A dramatic initiative has been launched in the North East aimed at preventing hundreds of thousands of innocent children in the UK becoming victims of crime.

Every year some 300,000 children and young people are the “invisible victims” of a broken criminal justice system and frustrated care organisations dedicated to protecting their welfare when a parent breaks the law and is sent to prison.

The initiative comes in the form of a proposed drama film series I’m Still Ethan which is believed to be the first of its kind.

Documentary films and acres of reports on damaged families of an imprisoned parent – especially the children – have not been embraced with adequate understanding of its social impact and lasting damage. Children’s lives wrecked through no fault of their own.

But drama is potentially a more compelling medium to reach people ‘who would rather shut their eyes and put their fingers in their ears’.

The series was written and produced by actors/film-makers Phoebe Lorenz – raised in Barnard Castle – and Amelia O’Loughlin. Both have key roles in the film which also stars North Tyneside’s actor/comedian Dave Johns who shone in The Fisherman’s Friends movie and won a BIFA award for his starring role in I, Daniel Blake. It also marks the debut of 11-year-old Louie Collibee as Ethan whose father is jailed.

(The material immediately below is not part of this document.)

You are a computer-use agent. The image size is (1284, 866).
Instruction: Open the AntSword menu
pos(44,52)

Amanda Lacey, CEO of North East-based charity Nepacs said: “We are delighted that this subject is being brought to the forefront through I’m Still Ethan in such a way that will encourage people to sit up and listen.”

The short was largely filmed in the Teesdale town, which is also home to HMP Deerbolt, a prison for males aged 18-24. Growing up with a prison so close by and then opposite her drama school, inspired Phoebe. She and Amelia crowdfunded the cash to launch this project – with particular help from individuals in the town’s celebrated Castle Players – and now hope growing acknowledgement of Ethan’s nationwide social value will attract regional and national funding for producing the six-part series aimed at UK TV audiences.

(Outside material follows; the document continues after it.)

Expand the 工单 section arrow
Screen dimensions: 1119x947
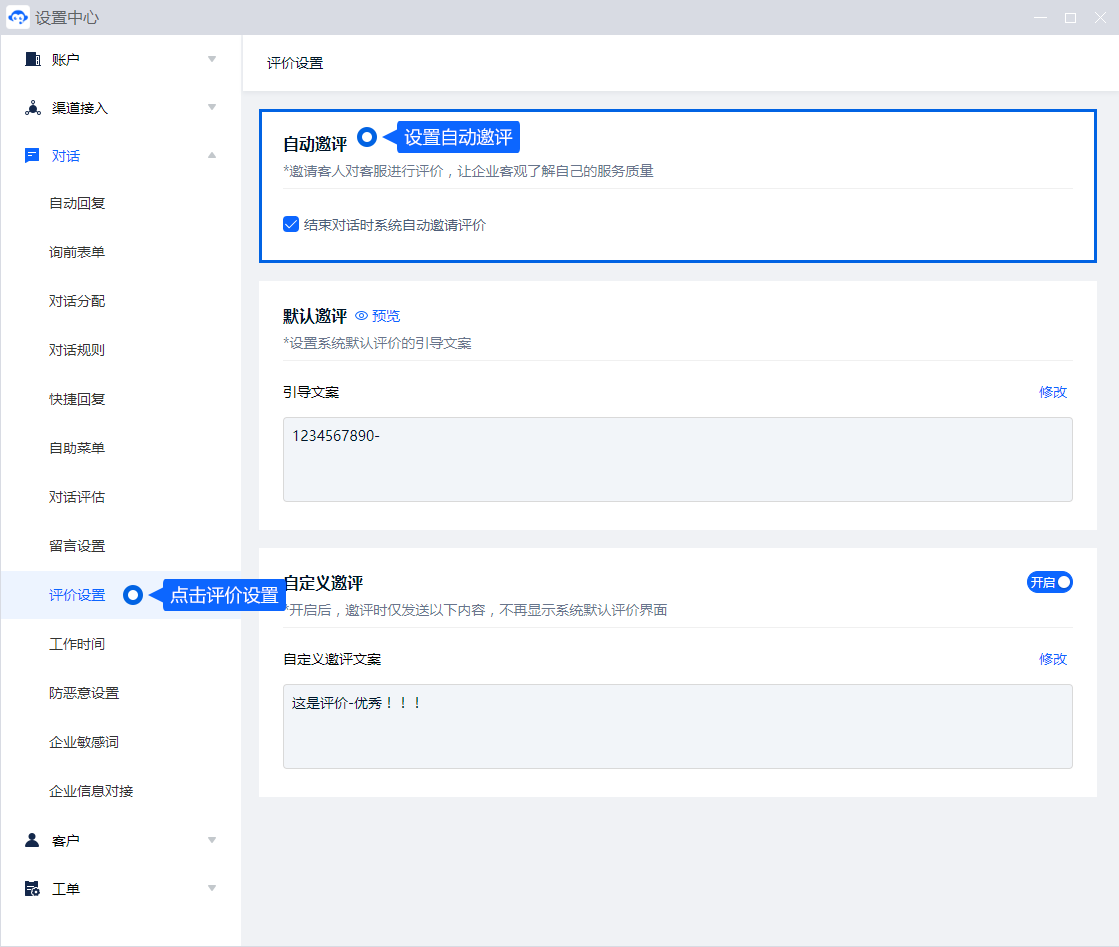[212, 888]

Phoebe said: “The North East is the region with the biggest hearts and we hope it will support this initiative in every possible way – including financial backing – to help all the children and young people whose futures are in jeopardy because of lack of community understanding.

“It’s a hidden crisis that has been widely ignored by the media and society and we are thoroughly looking forward to giving this story the justice it deserves.”

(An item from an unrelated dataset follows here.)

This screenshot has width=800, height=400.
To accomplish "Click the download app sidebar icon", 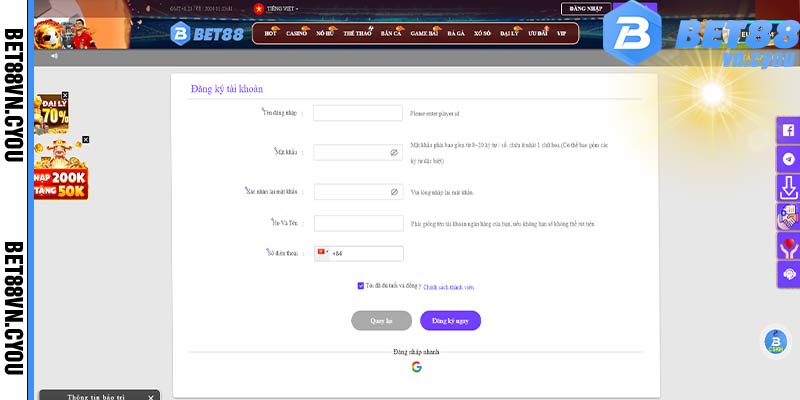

Amelia added: “It’s a national story and that’s why we are firm believers in working with brilliant regional creatives and talent all over the country who are committed to bringing this important film to a new audience.”

Dave Johns said: “It’s about time this issue is put on the map and film is a great way to do that as it’s so accessible and relatable.”

The trailer for I’m Still Ethan is available to view on Vimeo or Youtube. The Film is currently being circulated to festivals worldwide.